Com um final surpreendente, o filme expressa o valor da arte como um instrumento de transformação pessoal, que faz brotar emoções e desperta a consciência de si e do mundo. A partir do cinema e deste filme “Tempos de Paz”, também podemos fazer reflexões e expandir a nossa consciência sobre a história política do Brasil em 1945 e hoje, as fronteiras psíquicas, a relação eu-outro, os fatores que favorecem o desenvolver da subjetividade humana e aqueles que a aprisionam, gerando alienação e violência.
Como inspiração para os diálogos que teremos neste encontro do Cinema e Psicanálise, trago a prosa poética de Ulisses Lampazzi:
É CHEGADA A HORA?
Sinto úmidos os pés do sangue rolado neste chão vermelho, nesta terra roxa. Os índios vendo seus filhos assassinados, junto ao sangue há lágrimas. Lágrima e sangue. Os pretos escravizados, a dor, a chibata, o coração mutilado de saudade. Lágrima, sangue, suor e saudade.
Vou no rasante do meu delírio tropical, os rostos tremulam feito sombras, sucessivamente e em tal rapidez que mal os reconheço, só a dor retorcendo essa pele bonita, essa beleza vertida pelos bueiros, pelos buracos negros. Vou cruzar a longa noite do meu país continental apenas banhado pela prata de lua e a esperança trêmula, amarela, uma vela carregada pela escuridão dos séculos. Fito o mistério dessa gente de Pixingas, Villas-Lobos, Gracilianos, Clarices. Eu não sei de nada! Manos Browns. De onde esse ódio, esse amor, esse fogo queimando todo o pau-Brasil e mais, queimando a íris dos meus olhos diluídos em suas maravilhas?
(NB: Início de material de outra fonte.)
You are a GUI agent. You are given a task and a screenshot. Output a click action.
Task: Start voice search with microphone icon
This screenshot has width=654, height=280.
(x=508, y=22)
Ah Brasil! Sonhei um país de mesa gorda, sem pecado a não ser a fome e o silêncio. Sonhei que eu pudesse tacar suas cores nas paredes brancas desse Ocidente canibal e fratricida. Quis dar caju, mamão e um abraço irmão aos estrangeiros cansados de guerra, mas quando vi, a guerra era aqui. Militares pisoteando o ventre de mulheres grávidas. Mataram nossas sementes. Torturadores violentaram poemas e espíritos. País que desperdiça gente, reduzidos a animais se cruzando nas sombras. Olá, como vai? Eu vou indo, e você? Tudo bem?
Brasil, como o futuro demora a chegar! Aqui todos somos periferia! E aqui deste lado da margem, deste lado da ponte, do viaduto, deste lado do peito, deste lado da mágoa, eu declaro, Brasil, que o centro do mundo é aqui. Amazonas, Ceará, Espírito Santo, Rio grande do Sul, tudo aqui é o centro do mundo. O índio queimado fica no centro do mundo. As crianças sem merenda são o centro do mundo. O Corcovado, Ipanema, Carandiru, Pedrinhas, Capão Redondo, Vila Santa Cruz.
É chegada a hora? Falar com a nossa própria língua, dizer tudo com a nossa própria voz?